Tout miser sur un métier jusqu’à en être malade
Les jeunes poussés vers l’inaccessible, dit une auteure
Des jeunes qui se sont rendus malades à tenter d’atteindre une carrière inaccessible pour eux, Isabelle Falardeau en voyait tous les jours dans son bureau. Dans un livre, elle dénonce l’«acharnement vocationnel».
«Ce livre a été écrit sous le coup de l’exaspération», avoue en entrevue Isabelle Falardeau, auteure du Piège de la persévérance, paru en mars.
Cette conseillère en orientation en milieu collégial en avait ras le bol d’entendre des phrases comme «n’abandonne jamais ton rêve» et «écoute ton coeur», qui sont constamment répétées aux jeunes.
«J’ai déjà rencontré un jeune qui voulait devenir joueur de soccer. À l’âge de 18 ans, il a été refusé au niveau supérieur. Il est tombé en dépression totale. Il voulait tout abandonner, lâcher l’école. Il était en perte d’identité. Il avait tout misé là-dessus», illustre-t-elle.
« TABOU »
«C’est tabou, de parler des limites des gens. La réalité, c’est que des fois, le jeune n’est juste pas capable. Mais il a une idée fixe et n’en démord pas».
Elle a donc vu de nombreux étudiants tomber en dépression après avoir été refusés dans un programme pour la quatrième fois. À force d’accumuler les échecs, certains vont voir chuter leur cote R, essentielle pour être admis à l’université.
«Rendu à ce point, on peut parler d’acharnement vocationnel».
La persévérance saine revient à continuer malgré les échecs, explique-t-elle. L’acharnement survient lorsque la personne se bute à plus d’échecs que de réussites. Elle estime que 25 % des étudiants qu’elle rencontrait étaient tombés dans l’acharnement.
Outre le sport, le phénomène se voit dans tous les milieux où il y a beaucoup d’appelés et peu d’élus, comme ceux qui veulent devenir médecins, policiers ou astronautes.
LE RÔLE DE L’ENTOURAGE
L’entourage jette parfois de l’huile sur le feu en poussant l’étudiant à continuer, remarquet-elle.

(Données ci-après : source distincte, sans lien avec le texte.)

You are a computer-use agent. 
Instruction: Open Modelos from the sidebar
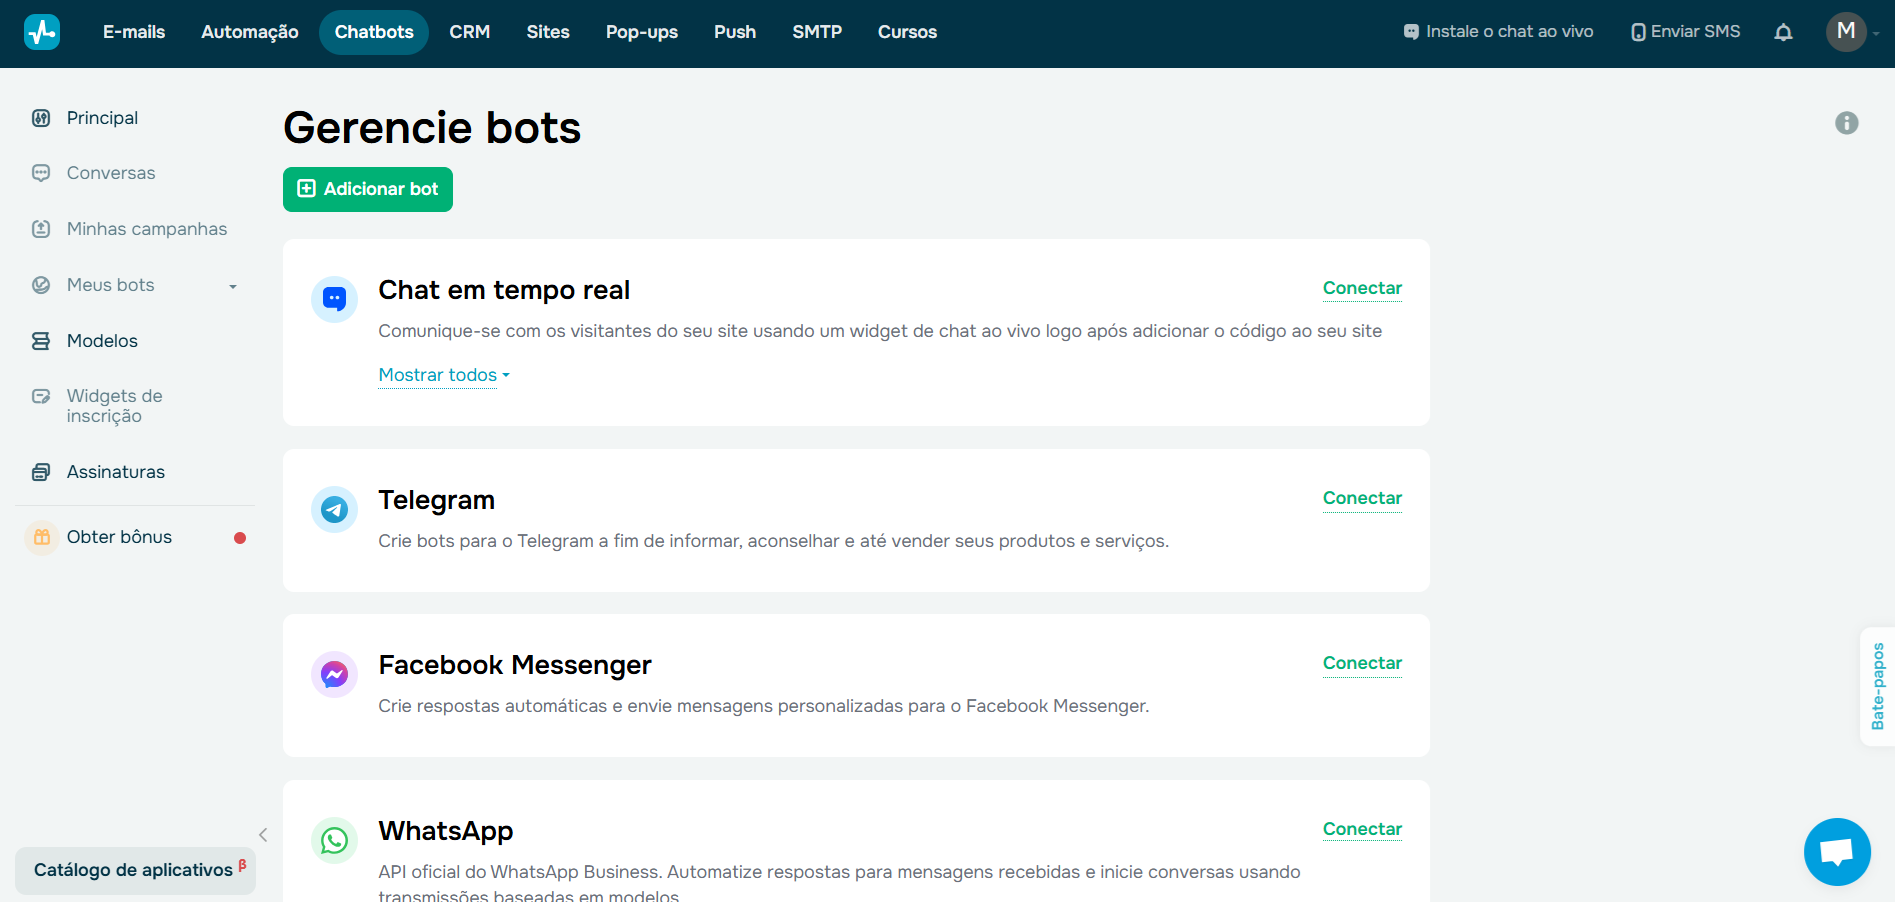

Or, cet acharnement est souvent le symptôme d’une grande anxiété. Il faut donc plutôt accompagner la personne pour décortiquer ses désirs et l’aider à s’ouvrir à toutes les options possibles. «Il faut éviter les lunettes roses et les lunettes noires».
Reste que son livre n’est pas un incitatif au décrochage scolaire, précise-t-elle. «Je ne suis pas contre le rêve». Elle en a plutôt contre la pensée magique qui fait croire que la persévérance garantit le succès, explique-t-elle.